I can’t agree more about importance of open sourcing in biotechnology. Lack of money prevents lot of scientist and laboratories around the world from conducting experiments that could potentially improve human life either through faster drug development, or safer and more successful food production. Shared data could accelerate R&D by saving time and resources.

Here are examples of currently used open source databases:

Open source databases used in cheminformatics:

*Chemistry Development Kit (CDK)

This database is open source library for chemoinformatics and bioinformatics. It was developed at the University of Notre Dame in 2000. So far, 75 people contributed to the project. As from 2012, CDK is supported by InChI Trust (promotes and improves the International Chemical Identifier standard).

Main features:

• 3D geometry generation
• substructure search using exact structures and SMARTS-like queries
• QSAR descriptor calculation
• fingerprint calculation
• protein active site detection
• cognate ligand detection
• metabolite identification
• pathway databases

*JOELib

JOELib software is mainly used for conversion of chemical file formats. All Java supporting systems could use JOELib.

Main features:

• Query and substructure search
• Clique Detection
• QSAR
• Feature/descriptor calculation
• Fingerprint calculation
• Chemical file formats

Open source databases used in microscope image processing:

*CellProfiler

CellProfiler is free software designed to read and analyze microscopically obtained images (obtained through fluorescent microscopy, for example). When object of interest is identified, it could be further analyzed in more details.

*ImageJ

ImageJ is developed by National Institute of Health. It’s Java based program designed for image processing. It’s used in 3D live-cell imaging and radiological imaging to edit, process and analyze obtained images. Also, ImageJ can be used for comparison of multiple imaging… It supports number of formats: TIFF, PNG, GIF, JPEG, BMP, FITS...

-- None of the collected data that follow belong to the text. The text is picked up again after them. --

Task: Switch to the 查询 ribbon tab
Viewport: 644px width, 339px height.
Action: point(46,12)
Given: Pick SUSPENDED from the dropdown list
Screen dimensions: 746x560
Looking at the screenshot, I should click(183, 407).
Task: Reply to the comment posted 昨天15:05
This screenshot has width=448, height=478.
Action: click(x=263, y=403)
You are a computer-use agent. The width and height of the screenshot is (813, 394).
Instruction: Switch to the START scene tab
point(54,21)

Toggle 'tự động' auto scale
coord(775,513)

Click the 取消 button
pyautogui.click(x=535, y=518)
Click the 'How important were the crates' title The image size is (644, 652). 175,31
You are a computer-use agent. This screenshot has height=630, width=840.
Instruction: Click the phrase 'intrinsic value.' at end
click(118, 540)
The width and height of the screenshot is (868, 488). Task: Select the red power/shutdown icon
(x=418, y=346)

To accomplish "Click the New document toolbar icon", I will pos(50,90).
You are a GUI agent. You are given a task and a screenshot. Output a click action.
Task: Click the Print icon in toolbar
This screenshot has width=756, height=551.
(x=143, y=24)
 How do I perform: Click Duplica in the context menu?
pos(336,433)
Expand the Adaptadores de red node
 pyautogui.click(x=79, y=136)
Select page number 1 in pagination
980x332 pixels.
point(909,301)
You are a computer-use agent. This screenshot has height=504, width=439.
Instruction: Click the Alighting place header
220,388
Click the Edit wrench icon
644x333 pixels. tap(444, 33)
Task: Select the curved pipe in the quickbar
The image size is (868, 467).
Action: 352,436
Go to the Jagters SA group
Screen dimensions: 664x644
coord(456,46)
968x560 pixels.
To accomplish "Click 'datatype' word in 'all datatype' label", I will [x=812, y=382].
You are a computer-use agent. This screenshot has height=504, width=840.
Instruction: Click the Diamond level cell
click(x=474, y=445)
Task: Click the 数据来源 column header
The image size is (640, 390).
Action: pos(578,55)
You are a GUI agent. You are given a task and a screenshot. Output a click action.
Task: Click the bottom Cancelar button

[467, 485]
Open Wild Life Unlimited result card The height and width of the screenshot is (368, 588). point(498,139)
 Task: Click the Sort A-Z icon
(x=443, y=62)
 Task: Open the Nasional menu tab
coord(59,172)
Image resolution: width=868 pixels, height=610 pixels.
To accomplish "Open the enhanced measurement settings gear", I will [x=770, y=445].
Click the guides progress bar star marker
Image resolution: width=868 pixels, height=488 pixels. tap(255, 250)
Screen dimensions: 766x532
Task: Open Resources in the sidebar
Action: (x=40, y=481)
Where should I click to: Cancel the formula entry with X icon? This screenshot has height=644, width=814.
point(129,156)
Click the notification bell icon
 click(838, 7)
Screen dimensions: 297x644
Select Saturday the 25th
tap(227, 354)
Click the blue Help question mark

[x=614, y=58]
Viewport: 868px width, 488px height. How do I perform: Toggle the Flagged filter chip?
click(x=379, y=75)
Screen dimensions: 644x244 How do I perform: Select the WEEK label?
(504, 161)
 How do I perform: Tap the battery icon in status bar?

Open source databases used in molecular dynamics:

*Ascalaph Designer

Ascalaph Designer is software developed for molecular modeling and simulation. Some of the features are associated with molecular dynamics and quantum chemistry. It’s mainly applied in modeling and building of polymers like nano-tubes, proteins, nucleic acids, lipid bilayers….

*GROMACS

GROMACS (GROningen MAchine for Chemical Simulations) is developed at the University of Groningen to be used in simulation of proteins, lipids and nucleic acids. It’s one of the fastest and most popular software in molecular dynamics field.

Open source databases used for viewing of molecules:

*Jmol

Jmol is Java based molecular viewer for 3D chemical structures. “Applets” is popular feature of Jmol that allows displaying molecules in a variety of ways: "ball and stick" models, "space filling" models, "ribbon" models…It supports a wide range of molecular file formats including pdb, cif, mol, CML....

*PyMOL

PyMOL is molecular visualization system designed by Warren Lyford DeLano who wanted to incorporate open source practice in medical field as much as possible. This tool is used in molecular modeling and can produce high quality 3D images of various molecules. PyMOL is applicable in structural biology associated research. It’s free of charge for scientific and educational communities.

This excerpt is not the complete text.